La primera dama, de gris Dior y silueta armada –hombros rectos, cintura ajustada, falda lápiz hasta la rodilla–, parecía el negativo de la princesa de Gales, que se presentó con su uniforme burdeos de Emilia Wickstead y un Jane Taylor en la cabeza. Ambas, con sus respectivos príncipes al lado, jugaron a la coreografía cromática: ella al púrpura, Catalina al burdeos. El partido de la moda como rama lateral de la diplomacia.
No era la primera vez que Melania echaba mano de la etiqueta británica para conquistar la escena. La víspera había bajado del Air Force One enfundada en la prenda más británica posible, un trench Kensington de Burberry, entallado y con el cuello levantado contra la brisa de Stansted. Un guiño a la industria local, como en 2019, cuando ya se vistió con un repertorio de Burberry, Celine o Dolce & Gabbana, mientras equilibraba con nombres estadounidenses como Michael Kors.
Elegancia europea
Pero el segundo mandato ha traído matices. En Washington se ha dejado ver últimamente con Adam Lippes, Ralph Lauren o Thom Browne, mensajes de buy american pasados por el filtro de los patrones ajustados que ella se puede permitir. Y, sin embargo, aquí, en la corte de Windsor, la apuesta vuelve a ser europea: Dior en el traje, Dior en el sombrero le aportan a Melania la coartada de proximidad continental, aunque el nuevo director de la maison, Jonathan Anderson, sea norirlandés. ¿Guiño insular?

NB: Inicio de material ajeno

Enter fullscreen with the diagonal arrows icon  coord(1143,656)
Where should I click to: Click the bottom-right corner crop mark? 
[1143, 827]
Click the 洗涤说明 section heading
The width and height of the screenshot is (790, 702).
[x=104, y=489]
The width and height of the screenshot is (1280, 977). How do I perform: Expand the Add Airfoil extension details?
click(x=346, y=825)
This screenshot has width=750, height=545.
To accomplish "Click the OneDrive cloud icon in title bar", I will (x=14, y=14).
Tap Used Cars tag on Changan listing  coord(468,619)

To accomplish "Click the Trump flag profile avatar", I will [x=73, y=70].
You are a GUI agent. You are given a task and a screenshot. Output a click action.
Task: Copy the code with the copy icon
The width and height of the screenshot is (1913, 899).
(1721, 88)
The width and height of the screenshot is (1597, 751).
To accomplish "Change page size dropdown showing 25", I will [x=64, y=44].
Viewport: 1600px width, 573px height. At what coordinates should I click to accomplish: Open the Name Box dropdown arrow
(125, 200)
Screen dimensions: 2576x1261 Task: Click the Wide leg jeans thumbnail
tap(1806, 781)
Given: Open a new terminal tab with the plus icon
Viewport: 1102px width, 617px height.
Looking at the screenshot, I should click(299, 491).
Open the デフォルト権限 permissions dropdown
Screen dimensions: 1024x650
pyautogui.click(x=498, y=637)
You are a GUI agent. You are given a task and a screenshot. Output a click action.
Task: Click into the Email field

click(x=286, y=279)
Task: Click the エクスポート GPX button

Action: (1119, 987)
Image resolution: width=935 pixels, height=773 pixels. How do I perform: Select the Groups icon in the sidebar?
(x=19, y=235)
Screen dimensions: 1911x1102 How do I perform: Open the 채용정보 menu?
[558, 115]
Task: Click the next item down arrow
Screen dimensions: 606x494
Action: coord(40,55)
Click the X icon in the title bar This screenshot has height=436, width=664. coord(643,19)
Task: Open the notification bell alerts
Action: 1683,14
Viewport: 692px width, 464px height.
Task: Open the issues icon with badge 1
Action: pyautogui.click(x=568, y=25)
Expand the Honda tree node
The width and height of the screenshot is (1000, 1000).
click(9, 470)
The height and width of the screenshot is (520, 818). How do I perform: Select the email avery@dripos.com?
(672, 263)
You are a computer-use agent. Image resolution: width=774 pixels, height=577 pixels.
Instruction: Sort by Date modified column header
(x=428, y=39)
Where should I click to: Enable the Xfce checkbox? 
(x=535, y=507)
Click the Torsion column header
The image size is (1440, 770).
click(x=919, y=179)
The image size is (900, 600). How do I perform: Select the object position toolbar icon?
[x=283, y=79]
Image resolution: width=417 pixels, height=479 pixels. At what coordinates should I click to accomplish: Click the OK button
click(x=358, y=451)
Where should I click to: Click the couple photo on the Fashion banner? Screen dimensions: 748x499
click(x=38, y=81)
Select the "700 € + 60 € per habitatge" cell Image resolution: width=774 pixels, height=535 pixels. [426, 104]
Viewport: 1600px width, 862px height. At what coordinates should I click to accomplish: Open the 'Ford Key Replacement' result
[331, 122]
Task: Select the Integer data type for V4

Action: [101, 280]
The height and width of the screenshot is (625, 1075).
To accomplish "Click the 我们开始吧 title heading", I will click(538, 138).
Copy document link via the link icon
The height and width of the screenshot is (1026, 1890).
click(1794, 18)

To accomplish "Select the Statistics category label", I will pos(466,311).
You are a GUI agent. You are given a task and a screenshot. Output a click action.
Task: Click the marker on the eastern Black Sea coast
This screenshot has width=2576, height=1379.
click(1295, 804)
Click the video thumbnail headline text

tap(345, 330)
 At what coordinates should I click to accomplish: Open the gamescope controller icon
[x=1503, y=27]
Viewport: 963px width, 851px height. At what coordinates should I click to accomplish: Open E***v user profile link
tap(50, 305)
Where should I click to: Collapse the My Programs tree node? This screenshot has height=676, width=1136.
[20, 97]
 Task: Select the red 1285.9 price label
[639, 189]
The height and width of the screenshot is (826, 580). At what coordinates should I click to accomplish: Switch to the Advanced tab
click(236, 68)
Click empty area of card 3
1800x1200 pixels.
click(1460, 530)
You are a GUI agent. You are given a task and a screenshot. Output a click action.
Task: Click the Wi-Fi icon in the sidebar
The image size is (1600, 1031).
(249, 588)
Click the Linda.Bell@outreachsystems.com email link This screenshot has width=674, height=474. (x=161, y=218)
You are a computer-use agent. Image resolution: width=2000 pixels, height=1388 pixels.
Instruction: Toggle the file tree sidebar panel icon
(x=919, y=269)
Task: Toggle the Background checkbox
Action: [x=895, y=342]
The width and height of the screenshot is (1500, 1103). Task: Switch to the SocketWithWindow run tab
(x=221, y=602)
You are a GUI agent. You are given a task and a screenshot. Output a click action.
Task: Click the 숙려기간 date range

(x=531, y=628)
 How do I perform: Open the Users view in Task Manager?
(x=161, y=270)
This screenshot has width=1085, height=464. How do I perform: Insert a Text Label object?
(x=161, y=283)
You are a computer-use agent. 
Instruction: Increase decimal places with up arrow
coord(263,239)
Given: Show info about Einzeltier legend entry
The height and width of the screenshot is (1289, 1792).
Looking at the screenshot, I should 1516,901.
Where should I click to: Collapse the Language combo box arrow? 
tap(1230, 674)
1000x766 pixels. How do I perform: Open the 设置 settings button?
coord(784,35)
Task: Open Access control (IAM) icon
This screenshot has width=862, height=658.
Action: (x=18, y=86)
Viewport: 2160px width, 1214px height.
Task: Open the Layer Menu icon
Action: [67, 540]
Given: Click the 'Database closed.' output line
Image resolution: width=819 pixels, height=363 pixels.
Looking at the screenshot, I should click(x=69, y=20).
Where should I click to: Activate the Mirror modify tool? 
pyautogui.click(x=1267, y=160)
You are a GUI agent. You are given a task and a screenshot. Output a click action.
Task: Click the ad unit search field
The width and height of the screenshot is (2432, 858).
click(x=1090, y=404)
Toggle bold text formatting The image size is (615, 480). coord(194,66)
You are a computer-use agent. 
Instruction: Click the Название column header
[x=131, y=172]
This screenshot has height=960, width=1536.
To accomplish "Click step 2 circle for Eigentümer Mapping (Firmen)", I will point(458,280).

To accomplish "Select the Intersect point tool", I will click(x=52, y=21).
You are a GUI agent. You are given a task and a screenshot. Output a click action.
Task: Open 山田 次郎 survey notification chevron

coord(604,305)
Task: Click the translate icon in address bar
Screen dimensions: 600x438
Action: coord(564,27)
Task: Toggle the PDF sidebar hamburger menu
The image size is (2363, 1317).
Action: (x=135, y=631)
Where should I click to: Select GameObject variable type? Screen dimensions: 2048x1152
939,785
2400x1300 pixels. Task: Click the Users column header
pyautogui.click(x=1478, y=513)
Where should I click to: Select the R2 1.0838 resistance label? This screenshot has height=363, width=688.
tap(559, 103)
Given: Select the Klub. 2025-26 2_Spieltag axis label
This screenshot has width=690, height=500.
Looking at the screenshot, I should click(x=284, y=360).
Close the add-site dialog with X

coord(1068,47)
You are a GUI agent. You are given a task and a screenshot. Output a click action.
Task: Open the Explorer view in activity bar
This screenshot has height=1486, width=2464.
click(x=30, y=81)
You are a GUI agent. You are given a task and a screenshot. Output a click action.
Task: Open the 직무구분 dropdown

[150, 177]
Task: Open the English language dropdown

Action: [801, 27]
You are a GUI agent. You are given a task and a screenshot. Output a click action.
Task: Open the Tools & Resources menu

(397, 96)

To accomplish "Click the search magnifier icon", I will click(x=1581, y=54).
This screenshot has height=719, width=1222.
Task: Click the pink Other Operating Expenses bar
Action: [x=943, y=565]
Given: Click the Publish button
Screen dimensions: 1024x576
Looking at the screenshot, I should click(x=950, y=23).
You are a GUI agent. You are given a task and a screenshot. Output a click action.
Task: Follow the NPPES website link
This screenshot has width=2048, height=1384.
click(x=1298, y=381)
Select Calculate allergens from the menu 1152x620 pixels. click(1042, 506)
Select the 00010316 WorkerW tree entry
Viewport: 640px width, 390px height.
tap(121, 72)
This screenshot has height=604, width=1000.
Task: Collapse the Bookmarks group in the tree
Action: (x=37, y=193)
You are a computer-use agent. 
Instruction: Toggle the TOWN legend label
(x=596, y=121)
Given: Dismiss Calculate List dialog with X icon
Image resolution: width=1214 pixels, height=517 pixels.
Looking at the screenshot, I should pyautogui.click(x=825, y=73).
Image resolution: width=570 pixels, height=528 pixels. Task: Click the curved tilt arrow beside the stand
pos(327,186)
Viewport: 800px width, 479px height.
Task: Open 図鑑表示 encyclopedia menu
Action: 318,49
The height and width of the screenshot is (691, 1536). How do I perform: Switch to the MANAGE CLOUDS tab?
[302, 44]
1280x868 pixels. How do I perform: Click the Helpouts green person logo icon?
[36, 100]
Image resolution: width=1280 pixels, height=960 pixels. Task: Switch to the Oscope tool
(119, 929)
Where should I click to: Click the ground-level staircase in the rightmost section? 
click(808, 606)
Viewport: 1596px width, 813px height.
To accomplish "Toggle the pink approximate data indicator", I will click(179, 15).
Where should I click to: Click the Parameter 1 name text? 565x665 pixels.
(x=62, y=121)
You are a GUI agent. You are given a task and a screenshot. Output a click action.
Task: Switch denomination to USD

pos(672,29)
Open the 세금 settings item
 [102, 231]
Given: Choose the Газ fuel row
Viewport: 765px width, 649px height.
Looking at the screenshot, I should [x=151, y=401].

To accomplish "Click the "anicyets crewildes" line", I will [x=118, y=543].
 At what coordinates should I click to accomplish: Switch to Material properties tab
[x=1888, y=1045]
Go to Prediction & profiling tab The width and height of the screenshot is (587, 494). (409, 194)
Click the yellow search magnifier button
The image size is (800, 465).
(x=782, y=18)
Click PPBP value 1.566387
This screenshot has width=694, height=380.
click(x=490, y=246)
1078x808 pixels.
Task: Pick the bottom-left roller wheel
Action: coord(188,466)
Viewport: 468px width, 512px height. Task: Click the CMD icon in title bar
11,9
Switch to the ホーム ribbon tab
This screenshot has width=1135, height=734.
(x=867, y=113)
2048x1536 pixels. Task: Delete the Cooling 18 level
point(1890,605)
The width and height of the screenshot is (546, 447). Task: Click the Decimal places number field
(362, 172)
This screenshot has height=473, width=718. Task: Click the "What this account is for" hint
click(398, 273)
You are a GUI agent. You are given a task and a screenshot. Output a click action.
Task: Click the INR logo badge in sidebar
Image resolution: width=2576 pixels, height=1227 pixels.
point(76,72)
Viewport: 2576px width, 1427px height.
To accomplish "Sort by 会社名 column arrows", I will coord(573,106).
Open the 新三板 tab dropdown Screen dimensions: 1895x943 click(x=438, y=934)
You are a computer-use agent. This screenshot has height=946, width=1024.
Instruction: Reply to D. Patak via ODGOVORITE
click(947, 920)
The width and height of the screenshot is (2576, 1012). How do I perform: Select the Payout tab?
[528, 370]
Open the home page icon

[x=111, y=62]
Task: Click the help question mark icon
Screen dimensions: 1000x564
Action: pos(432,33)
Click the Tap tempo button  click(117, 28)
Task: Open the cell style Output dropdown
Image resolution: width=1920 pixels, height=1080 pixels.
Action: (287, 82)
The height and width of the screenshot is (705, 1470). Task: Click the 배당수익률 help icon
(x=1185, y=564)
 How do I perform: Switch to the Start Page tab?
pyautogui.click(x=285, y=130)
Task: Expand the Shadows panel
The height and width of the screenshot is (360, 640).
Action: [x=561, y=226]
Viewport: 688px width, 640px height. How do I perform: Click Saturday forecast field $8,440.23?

Las comparaciones son inevitables. Kate lució un broche de pluma y Camila un Treacy azulón, mientras Melania mantenía su sombrero incluso dentro de las salas, a diferencia de la reina, que lo dejó a un lado. En el tablero de la moda diplomática, esa obstinación era también un gesto: mantenerse tapada, resguardada, casi inaccesible. El detalle que más repitieron los analistas: la coincidencia cromática con la corbata de Trump, una pareja que habla a juego.
La agenda continuará con más compromisos: visita a la biblioteca real, paseo por Frogmore Gardens junto a la princesa de Gales, encuentro con los Scouts. El banquete de Estado cerrará el día, y no sería extraño que Melania recuperase entonces la tradición de los guantes largos o un vestido de columna, códigos que maneja como quien recita de memoria.
Ella sigue fiel a su manual: poco discurso, pocas sonrisas, una sucesión calculada de sombreros y costuras. En este segundo tiempo como primera dama, Melania Trump parece haber convertido el silencio en púrpura y el vestuario en idioma propio.